Role of cardio-oncology services
The overarching goal of the cardio-oncology discipline is to allow patients with cancer to receive the best possible cancer treatment safely, minimizing CTR-CVT (cancer therapy –related cardiovascular toxicity). Across the entire continuum of cancer care [7]. Recommendation for baseline risk assessment and monitoring during trastuzumab therapy. In the first 12 months after therapy [8,9].
i. Baseline echocardiography is recommended before HER-2targeted therapy in all patients.
ii. In patients receiving neoadjuvant or adjuvant HER2- targeted therapies, echocardiography is recommended every3months and within 12 months after completing treatment.
iii. In Lowe –risk HER+EBC (early breast cancer) patients who are a symptomatic and with normal assessment after 3months, reducing.
iv. Monitoring to every 4 months may be considered. In high and very high-risk HER2+EBC patients. More frequent echocardiography monitoring should be considered during treatment.
v. In metastatic HER2+ disease, echocardiography is recommended every 3months during the first year; if patient remains asymptomatic without CV toxicity, the surveillance can be reduced to every 6 months during future treatment.
vi. In metastatic HER2+ disease patient at high and very high –risk more frequent echocardiography monitoring may be considered.

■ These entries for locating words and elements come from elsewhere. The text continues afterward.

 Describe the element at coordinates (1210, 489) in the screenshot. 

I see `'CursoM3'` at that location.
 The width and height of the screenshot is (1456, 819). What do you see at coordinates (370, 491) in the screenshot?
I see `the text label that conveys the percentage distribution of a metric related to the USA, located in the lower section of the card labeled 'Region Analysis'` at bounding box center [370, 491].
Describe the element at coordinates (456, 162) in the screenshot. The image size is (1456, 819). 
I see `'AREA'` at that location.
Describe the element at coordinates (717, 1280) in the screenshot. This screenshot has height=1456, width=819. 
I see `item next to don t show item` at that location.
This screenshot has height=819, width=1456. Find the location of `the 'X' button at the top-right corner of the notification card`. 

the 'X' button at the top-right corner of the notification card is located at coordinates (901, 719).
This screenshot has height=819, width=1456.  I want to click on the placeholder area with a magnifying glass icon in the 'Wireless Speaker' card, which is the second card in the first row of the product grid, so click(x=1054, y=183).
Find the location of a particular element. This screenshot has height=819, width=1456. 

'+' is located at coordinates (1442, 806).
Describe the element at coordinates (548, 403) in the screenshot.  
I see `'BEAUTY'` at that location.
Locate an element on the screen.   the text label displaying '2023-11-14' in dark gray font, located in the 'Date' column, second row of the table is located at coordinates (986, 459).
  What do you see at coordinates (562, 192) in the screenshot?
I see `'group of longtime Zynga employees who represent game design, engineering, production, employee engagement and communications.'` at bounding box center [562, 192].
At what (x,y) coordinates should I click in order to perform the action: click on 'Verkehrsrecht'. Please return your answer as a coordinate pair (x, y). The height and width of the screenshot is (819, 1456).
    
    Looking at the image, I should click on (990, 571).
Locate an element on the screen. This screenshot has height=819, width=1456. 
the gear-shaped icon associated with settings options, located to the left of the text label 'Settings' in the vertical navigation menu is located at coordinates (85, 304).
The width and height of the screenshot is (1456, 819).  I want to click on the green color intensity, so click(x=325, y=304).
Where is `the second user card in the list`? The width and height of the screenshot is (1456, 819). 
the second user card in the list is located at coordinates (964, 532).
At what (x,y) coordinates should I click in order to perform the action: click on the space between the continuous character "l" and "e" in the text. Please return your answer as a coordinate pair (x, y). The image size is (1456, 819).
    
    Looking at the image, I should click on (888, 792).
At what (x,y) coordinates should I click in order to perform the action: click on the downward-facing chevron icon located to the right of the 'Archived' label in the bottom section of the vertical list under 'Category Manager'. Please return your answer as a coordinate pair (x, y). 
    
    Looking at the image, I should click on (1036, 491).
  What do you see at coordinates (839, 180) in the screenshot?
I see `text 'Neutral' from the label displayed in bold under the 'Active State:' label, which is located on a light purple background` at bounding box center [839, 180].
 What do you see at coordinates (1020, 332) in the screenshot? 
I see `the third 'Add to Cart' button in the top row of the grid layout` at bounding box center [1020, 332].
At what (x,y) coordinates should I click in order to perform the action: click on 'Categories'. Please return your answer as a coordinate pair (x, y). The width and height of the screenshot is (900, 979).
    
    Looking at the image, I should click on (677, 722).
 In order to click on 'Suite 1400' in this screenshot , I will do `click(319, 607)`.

vii. Martin and colleagues reported on a patient with a left ventricular ejection fraction drop from 76% to 55% during adjuvant sequential anthracycline -containing chemotherapy followed by trastuzmab -based therapy; ejection fraction was restored after starting therapy with the ACE-inhibitor captopril and trastuzumab was resumed without complications [10]. A recently published ESC-CCO document describes appropriate criteria for the organization and implement of cardio-oncology services [7].
Conclusion
Trastuzumab can lead to a sever cardiac toxicity, including in patients never previously Exposed to anthracyclines and irrespective of other risk factors.it is usually reversible and when recognized early, responds to the discontinuation of the antibody and to standard heart failure treatment, opportunity for resumption of therapy if necessary.